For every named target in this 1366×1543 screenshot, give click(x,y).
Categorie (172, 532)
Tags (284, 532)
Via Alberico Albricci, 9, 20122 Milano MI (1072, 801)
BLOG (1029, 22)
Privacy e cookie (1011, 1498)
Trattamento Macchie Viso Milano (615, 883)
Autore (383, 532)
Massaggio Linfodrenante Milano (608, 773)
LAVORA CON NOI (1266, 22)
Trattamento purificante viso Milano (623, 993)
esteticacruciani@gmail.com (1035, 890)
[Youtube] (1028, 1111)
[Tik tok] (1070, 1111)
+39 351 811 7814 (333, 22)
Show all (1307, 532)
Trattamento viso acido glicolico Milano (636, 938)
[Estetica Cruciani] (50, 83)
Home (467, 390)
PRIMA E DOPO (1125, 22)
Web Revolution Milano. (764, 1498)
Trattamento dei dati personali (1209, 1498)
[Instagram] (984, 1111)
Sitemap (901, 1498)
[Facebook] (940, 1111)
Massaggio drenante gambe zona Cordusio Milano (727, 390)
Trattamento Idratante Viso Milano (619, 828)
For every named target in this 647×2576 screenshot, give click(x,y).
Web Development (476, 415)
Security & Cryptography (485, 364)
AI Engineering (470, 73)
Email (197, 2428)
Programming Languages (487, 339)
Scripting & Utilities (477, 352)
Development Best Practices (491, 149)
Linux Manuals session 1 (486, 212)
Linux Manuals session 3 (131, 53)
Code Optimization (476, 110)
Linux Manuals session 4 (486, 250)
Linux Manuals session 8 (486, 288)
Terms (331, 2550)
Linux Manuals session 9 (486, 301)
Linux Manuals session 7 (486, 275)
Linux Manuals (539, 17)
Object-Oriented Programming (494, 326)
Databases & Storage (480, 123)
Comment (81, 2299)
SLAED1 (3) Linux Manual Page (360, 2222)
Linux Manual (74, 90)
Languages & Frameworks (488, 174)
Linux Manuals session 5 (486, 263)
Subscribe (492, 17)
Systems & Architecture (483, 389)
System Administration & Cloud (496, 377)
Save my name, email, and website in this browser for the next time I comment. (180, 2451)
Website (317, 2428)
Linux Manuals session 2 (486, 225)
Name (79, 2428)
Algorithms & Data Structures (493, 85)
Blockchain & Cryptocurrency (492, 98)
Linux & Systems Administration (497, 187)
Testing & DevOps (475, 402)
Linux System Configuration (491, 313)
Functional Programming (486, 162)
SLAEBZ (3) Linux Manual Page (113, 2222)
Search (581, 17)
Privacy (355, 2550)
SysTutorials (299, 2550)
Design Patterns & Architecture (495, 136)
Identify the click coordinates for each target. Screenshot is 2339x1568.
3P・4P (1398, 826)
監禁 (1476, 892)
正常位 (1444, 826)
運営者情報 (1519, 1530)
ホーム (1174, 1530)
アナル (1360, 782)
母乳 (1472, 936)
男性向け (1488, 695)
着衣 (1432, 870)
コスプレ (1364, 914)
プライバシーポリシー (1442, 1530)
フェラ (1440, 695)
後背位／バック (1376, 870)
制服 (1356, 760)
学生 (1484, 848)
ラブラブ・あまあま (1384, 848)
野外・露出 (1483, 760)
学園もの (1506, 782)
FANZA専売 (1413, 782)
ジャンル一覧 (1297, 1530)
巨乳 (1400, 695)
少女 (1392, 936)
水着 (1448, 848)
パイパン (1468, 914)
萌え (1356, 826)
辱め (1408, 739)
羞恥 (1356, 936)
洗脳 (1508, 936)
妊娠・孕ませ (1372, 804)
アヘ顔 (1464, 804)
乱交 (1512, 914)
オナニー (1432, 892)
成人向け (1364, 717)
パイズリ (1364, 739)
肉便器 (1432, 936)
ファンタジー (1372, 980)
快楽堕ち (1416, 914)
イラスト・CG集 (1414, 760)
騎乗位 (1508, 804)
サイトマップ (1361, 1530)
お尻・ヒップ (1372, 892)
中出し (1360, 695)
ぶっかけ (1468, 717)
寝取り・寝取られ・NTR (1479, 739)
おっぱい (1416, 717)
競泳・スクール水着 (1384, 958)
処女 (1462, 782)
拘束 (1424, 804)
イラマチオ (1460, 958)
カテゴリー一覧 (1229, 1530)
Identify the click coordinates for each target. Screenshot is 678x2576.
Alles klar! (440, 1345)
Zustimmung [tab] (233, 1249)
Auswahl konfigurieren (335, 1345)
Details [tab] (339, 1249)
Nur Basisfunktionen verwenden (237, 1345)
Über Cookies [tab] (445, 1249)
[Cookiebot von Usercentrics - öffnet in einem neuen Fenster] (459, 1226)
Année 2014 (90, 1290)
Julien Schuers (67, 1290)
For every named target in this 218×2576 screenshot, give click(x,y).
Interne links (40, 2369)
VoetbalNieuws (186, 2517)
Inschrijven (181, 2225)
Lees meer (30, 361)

TO DO:
Copy exactly the stretch of data above from the line with "For every named target in this 647×2576" through the line with "Object-Oriented Programming (494, 326)", and omit all other lines.

OUTPUT FOR THIS EXERCISE:
For every named target in this 647×2576 screenshot, give click(x,y).
Web Development (476, 415)
Security & Cryptography (485, 364)
AI Engineering (470, 73)
Email (197, 2428)
Programming Languages (487, 339)
Scripting & Utilities (477, 352)
Development Best Practices (491, 149)
Linux Manuals session 1 (486, 212)
Linux Manuals session 3 (131, 53)
Code Optimization (476, 110)
Linux Manuals session 4 (486, 250)
Linux Manuals session 8 (486, 288)
Terms (331, 2550)
Linux Manuals session 9 (486, 301)
Linux Manuals session 7 (486, 275)
Linux Manuals (539, 17)
Object-Oriented Programming (494, 326)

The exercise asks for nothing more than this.